[Records contained in a dataset]
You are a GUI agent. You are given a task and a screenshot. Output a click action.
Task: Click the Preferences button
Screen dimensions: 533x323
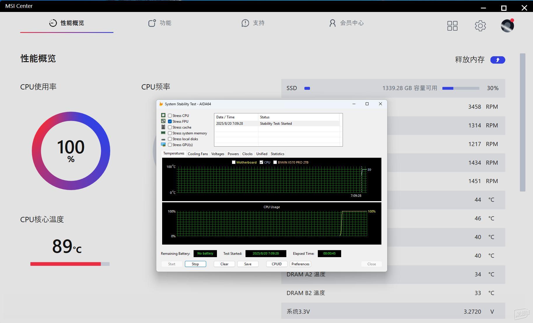300,264
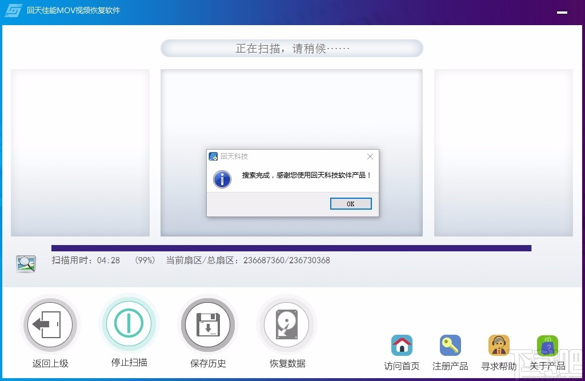
Task: Click the image preview icon beside scan stats
Action: coord(25,263)
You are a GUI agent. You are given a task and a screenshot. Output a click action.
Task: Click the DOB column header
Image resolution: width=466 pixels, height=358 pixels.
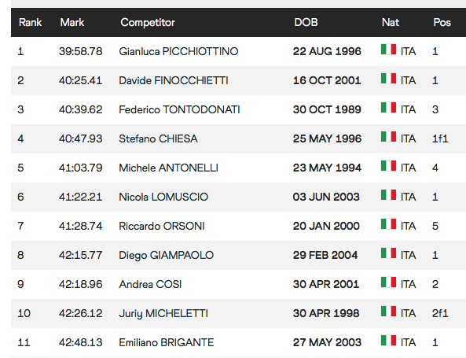click(306, 22)
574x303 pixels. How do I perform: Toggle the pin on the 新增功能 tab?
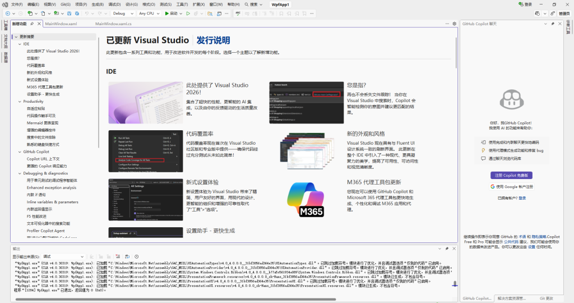(32, 24)
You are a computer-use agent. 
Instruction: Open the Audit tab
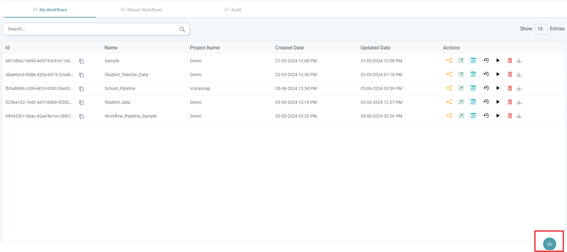(x=233, y=10)
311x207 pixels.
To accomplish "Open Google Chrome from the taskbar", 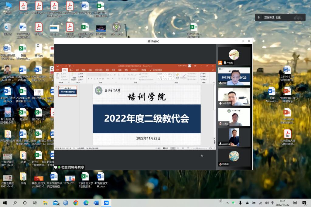I will [76, 203].
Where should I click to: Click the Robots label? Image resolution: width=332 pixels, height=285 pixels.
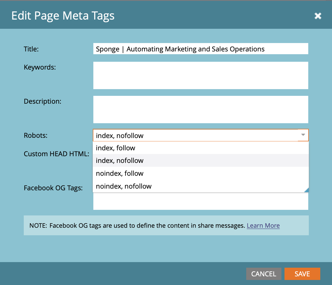(x=35, y=135)
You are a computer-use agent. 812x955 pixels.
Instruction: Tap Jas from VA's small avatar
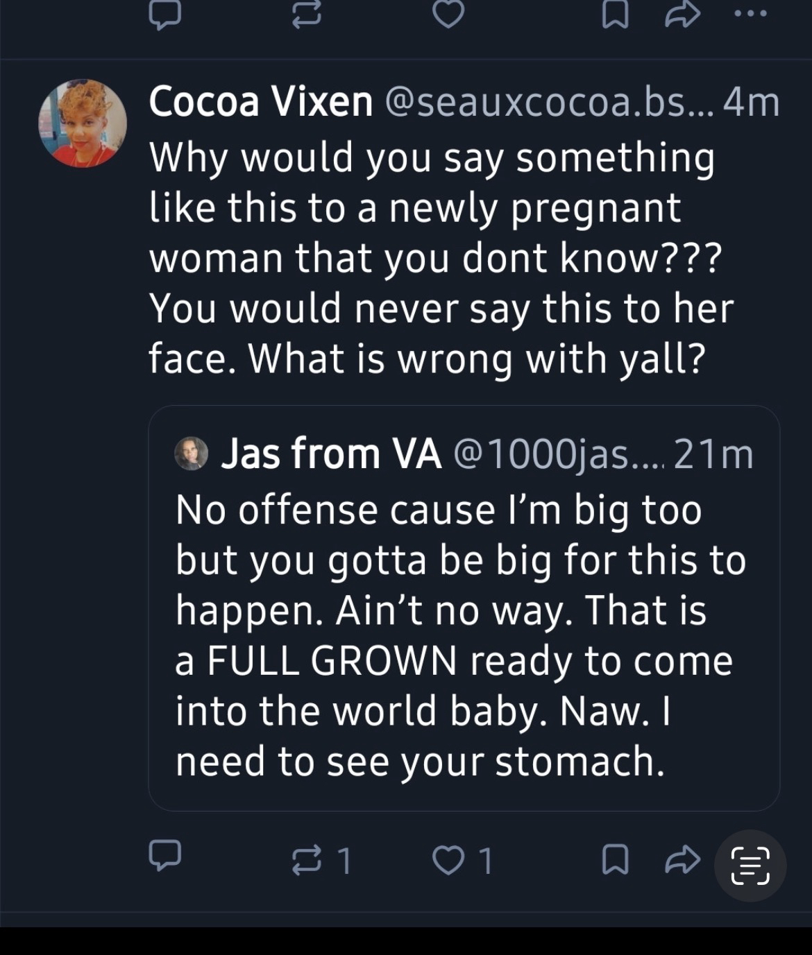tap(192, 454)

What you have to do: Leave out the pictures and repeat exactly the lines from the first line of the data through the line containing "311x207 pixels.". Add nothing else.

Response box:
You are a GUI agent. You are given a task and a screenshot. Output a click action.
Task: Click the Preferences button
Screen dimensions: 533x323
300,264
Task: Click the image preview icon beside scan stats
Action: coord(25,263)
You are a GUI agent. You are given a task and a screenshot. Output a click action.
Task: Click the DOB column header
Image resolution: width=466 pixels, height=358 pixels.
click(306, 22)
574x303 pixels. How do I perform: Toggle the pin on the 新增功能 tab?
(32, 24)
You are a computer-use agent. 
Instruction: Open the Audit tab
(x=233, y=10)
311x207 pixels.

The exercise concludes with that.